Antirassismus-Debatte: Grüne Bürgermeisterkandidatin fordert „Walter-Lübcke-Straße“

Bürgermeisterkandidatin der Viersener Grünen Martina Maaßen hat darauf hingewiesen, dass auch in Viersen noch viele Straßen nach historisch fragwürdigen Persönlichkeiten benannt sind, und fordert die Umbenennung dieser Straßen. Eine soll nach dem im vergangenen Jahr vermutlich durch einen Rechtsextremisten ermordeten Kasseler Regierungspräsidenten Walter Lübcke benannt werden.

Maaßen: „Die Debatte um den alltäglichen Rassismus in den westlichen Demokratien hat sich seit dem Tod von George Floyd unter dem Knie eines amerikanischen Polizisten über die ganze Welt ausgebreitet. Wir sollten aber nicht auf die USA zeigen, sondern erst einmal vor unserer eigenen Haustür kehren. Auch bei uns ist Rassismus leider immer noch alltäglich. Auch wir haben ein koloniales Erbe, das auf der Ausbeutung anderer Völker beruht und zehntausenden Menschen oder mehr das Leben gekostet hat. Nach einigen Protagonisten und Fürsprecher dieser unrühmlichen Epoche deutscher Geschichte benennen wir heute noch Straßen und Plätze – auch in Viersen. Auch mit Blick auf die Anhänger der NS-Ideologie und Kollaborateure der menschenverachtenden nationalsozialistischen Diktatur sollten wir noch einmal genau auf die Namen unserer Straßen schauen!“

In vielen Städten Europas protestieren nach dem Tod von Floyd Bürgerinnen und Bürger gegen Alltagsrassismus und rassistische Tendenzen im Staatsapparat. Sie stellen dabei nicht nur die aktuelle Situation und die Verdrängung des Problems im öffentlichen Bewusstsein in Frage, sondern weisen auf die historischen Wurzeln von rassistischem Denken und imperialer Überheblichkeit hin, die ihre Wirkungen bis heute entfalten. In Bristol wurde sogar das Denkmal eines britischen Sklavenhändlers gestürzt.

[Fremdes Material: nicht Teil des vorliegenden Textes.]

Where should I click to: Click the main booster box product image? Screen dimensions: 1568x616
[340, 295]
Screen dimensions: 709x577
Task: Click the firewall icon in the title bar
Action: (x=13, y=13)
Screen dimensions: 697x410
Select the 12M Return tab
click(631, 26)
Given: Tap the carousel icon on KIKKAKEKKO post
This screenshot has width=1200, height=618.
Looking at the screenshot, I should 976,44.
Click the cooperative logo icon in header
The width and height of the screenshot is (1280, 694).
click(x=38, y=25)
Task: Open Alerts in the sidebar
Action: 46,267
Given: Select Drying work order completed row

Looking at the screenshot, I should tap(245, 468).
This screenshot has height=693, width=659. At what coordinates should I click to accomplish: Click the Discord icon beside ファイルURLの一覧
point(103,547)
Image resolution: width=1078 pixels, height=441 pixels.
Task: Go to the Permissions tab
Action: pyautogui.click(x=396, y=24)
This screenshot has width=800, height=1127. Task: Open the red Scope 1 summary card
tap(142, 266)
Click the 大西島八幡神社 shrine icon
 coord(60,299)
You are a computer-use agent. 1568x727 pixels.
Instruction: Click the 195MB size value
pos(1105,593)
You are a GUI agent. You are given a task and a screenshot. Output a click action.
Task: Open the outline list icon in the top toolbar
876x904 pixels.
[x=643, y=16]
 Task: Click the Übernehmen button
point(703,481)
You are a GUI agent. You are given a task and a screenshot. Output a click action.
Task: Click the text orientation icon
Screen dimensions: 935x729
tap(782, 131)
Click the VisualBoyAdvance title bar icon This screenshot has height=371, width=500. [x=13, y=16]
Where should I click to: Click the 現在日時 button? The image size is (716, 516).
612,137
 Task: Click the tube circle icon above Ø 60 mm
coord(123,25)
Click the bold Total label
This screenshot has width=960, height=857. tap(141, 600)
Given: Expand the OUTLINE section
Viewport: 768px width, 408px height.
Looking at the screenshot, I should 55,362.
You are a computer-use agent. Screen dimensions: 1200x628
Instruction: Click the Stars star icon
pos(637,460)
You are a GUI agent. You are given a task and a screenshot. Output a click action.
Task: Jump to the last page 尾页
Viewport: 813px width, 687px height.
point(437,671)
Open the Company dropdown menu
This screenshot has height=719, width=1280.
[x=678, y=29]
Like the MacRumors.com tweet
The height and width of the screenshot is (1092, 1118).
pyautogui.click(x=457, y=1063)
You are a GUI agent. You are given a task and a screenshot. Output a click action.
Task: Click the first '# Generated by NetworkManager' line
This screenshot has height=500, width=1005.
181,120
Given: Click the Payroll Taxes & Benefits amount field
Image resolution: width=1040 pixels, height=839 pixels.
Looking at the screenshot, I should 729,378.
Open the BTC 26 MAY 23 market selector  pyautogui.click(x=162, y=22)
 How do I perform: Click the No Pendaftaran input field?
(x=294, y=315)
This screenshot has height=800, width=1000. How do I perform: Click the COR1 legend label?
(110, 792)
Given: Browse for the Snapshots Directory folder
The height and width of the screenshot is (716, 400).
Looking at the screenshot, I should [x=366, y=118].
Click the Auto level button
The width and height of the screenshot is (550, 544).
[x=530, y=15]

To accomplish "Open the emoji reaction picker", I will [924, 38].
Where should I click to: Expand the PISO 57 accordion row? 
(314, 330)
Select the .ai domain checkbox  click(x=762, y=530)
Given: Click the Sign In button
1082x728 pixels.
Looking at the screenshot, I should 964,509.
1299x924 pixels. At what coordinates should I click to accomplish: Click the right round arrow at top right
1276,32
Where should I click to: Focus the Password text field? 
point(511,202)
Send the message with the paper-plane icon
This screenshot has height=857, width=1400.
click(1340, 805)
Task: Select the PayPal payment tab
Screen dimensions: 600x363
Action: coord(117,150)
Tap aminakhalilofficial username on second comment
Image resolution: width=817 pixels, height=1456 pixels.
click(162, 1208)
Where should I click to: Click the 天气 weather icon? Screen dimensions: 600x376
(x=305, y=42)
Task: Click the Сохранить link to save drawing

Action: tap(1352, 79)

Maaßen: „Wir wollen in Viersen keine Denkmäler stürzen, sondern solche, die zur Ehrung historischer fragwürdiger Persönlichkeiten oder als Ausdruck eines überhöhten Nationalismus errichtet worden sind, in einen neuen Kontext stellen. So könnten der Bismarckturm und das ‚Kreiskriegerdenkmal“ mit entsprechenden Informationstafeln ausgestattet werden, die sich kritisch mit dem deutschen Kaiserreich und seiner Vorgeschichte auseinandersetzen. Straßen aber, die zu Ehren von sogenannten ‚Kolonialherren oder -helden‘, ausgewiesenen Imperialisten, Nationalisten, Rassisten oder Antisemiten benannt wurden, sollten wir nach und nach umbenennen. Menschen, die Idealen anhingen, die wir in einer Demokratie bewusst ablehnen, oder die sogar selbst Menschenrechte verletzt haben, verdienen vielleicht unsere Erinnerung, aber niemals eine Würdigung, die sich durch die Benennung von Straßen und Plätzen ausdrückt.“

In ihrem Programm zur Kommunalwahl fordern die Viersener Grünen demonstrativ die Abkehr von jeder Form des öffentlichen Gedenkens für Nationalsozialisten und koloniale „Herrenmenschen“. Sie wollen eine unabhängige Expertenkommission berufen, die überprüft, ob Straßen und Plätze in Viersen nach Vertretern, Anhängern oder Förderern der nationalsozialistischen Terrorherrschaft oder des kolonialen Imperialismus erinnern. Nach ihrem Urteil sollen Umbenennungen geprüft und gegebenenfalls auch durchgeführt werden.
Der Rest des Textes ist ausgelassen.